EnvironmentEuropePorts and Logistics

Sewage from cargo ships turned into biogas

Sewage from cargo ships may be legally discharged into the Baltic Sea, although it accelerates eutrophication. The Baltic Sea Action Group (BSAG) is bringing together cooperation parties for the new Ship/t Waste Action that produces biogas from sewage discharged by ships at port with the Finnish port of HaminaKotka signed on as a first port.

“We can achieve our objective of a cleaner Baltic Sea, one ship, one port and one country at a time.
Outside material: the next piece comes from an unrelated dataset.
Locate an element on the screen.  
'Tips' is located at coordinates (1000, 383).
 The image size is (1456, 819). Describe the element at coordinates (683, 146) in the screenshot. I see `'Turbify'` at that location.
The nutrient load on the sea decreases every time wastewater is discharged at the port. We need extensive cooperation to succeed in our mission,” commented Elisa Mikkolainen, project director at BSAG.

Finnish water treatment specialist Kymen Vesi treats the sewage discharged by ships at the port of HaminaKotka. The wastewater sludge created in the process is refined into renewable energy at Gasum’s biogas plant.

Shipowners including Maersk, Stolt Tankers, Meriaura and Essberger are taking part in the project.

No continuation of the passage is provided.